3.   The IMF institutional view on capital controls

Naturally, the official position of the IMF has evolved and changed since its establishment: During the Bretton Woods period the fund members used Capital Controls[23],but in the last decades of the globalization boom, the IMF has expressed an unfavorable view of their use.[24] This position changed again in 2010, after several countries reacted to the expansionary monetary policy of countries such as the US, England, and Japan, and in 2012 the fund has released a new institutional view[25] on capital controls. The position is now more liberal regarding the regulation of incoming capital flows (outflows only in times of severe crisis and as a supplementary measure), but emphasizes that the use should be made only after the macroeconomic policy has been exhausted, and only temporarily. In addition, the fund distinguishes macro-prudential measures and other Capital Controls, and advocates that the latter be imposed only in times of crisis. This position of the IMF reflects its understanding that large short term foreign capital flows may have negative implications such as appreciation of the domestic currency, accumulation of excessive foreign exchange reserves and inflation and financial instability due to assets bubbles. This position is criticized[26] tough, mainly because it does not provide a sufficient solution for relatively small developing countries. Another criticism is with regard to the distinction between the two types of capital control, which is sometimes unclear or justified and overlap. It seems that the IMF position is still developing with the findings of recent economic studies.

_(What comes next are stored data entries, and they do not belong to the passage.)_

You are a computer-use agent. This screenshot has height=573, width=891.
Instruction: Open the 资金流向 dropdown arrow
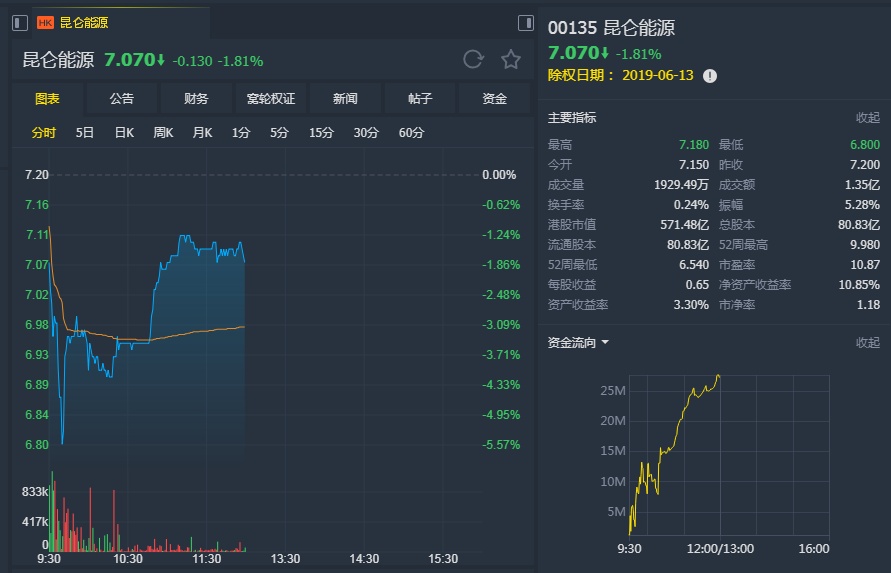(605, 343)
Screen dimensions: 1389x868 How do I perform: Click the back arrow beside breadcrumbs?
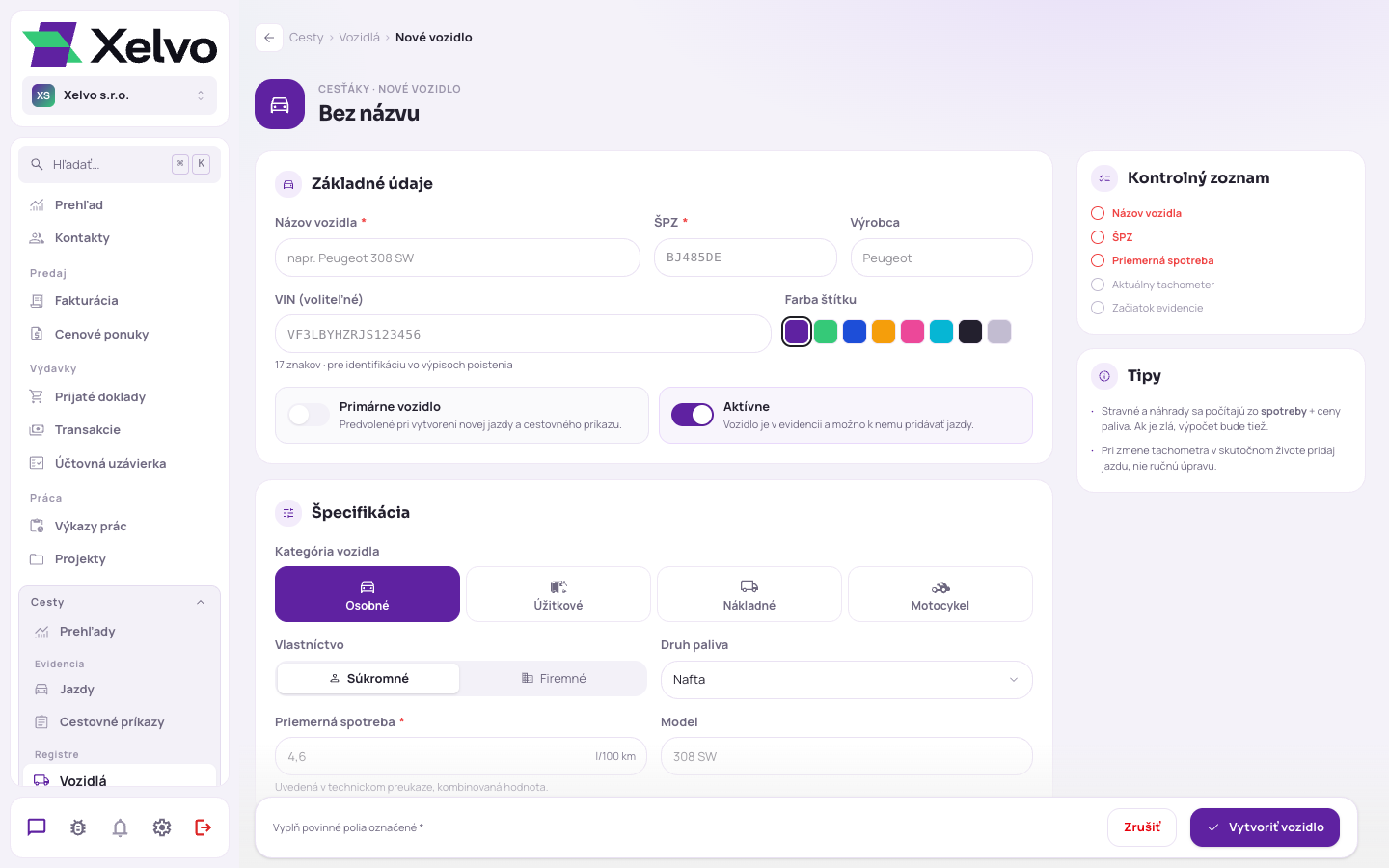tap(269, 38)
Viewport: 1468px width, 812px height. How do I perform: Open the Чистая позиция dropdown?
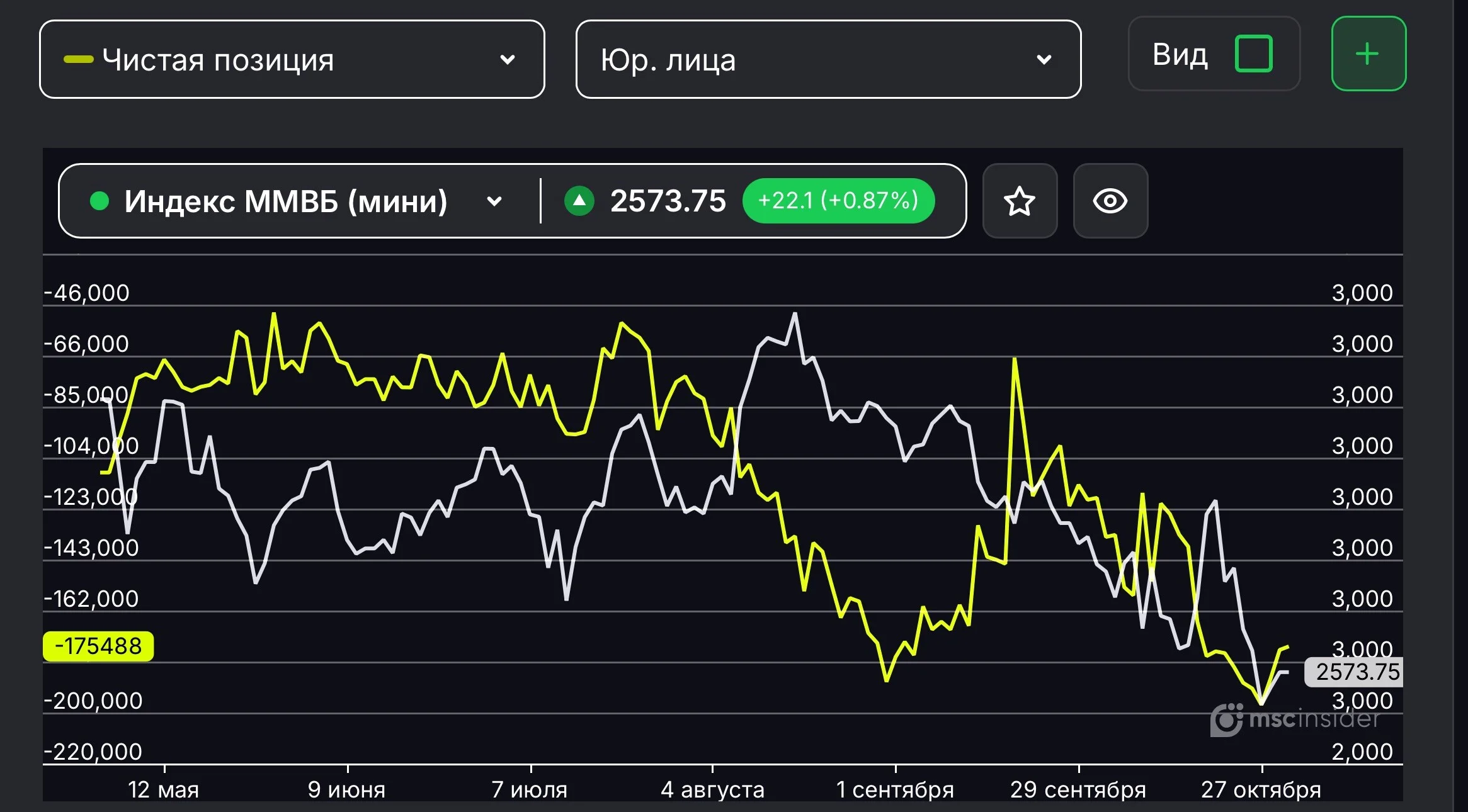point(292,59)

4.   The international legal framework

5.1  The IMF Articles of Agreement[27]

The IMF Articles determine its mandate and bind its members on condition of receiving assistance. Article VI: require capital liberalization (of payments only) and allows each member to exercise capital controls "as are necessary to regulate international capital movements, but no member may exercise these controls in a manner which will restrict payments for current transactions …"

The term "payments" is defined in Art XXX(d) to include:  (1)"all payments due in connection with foreign trade, other current business, including services, and normal short term banking and credit facilities;(2) ... due as interest on loans and as net income ..;(3) … amortization of loans or for depreciation of direct investments; (4) moderate remittances for family living expenses".

 The Article also states that "A member may not use the Fund's general resources to meet a large or sustained outflow of capital … and the Fund may request a member to exercise controls to prevent such use".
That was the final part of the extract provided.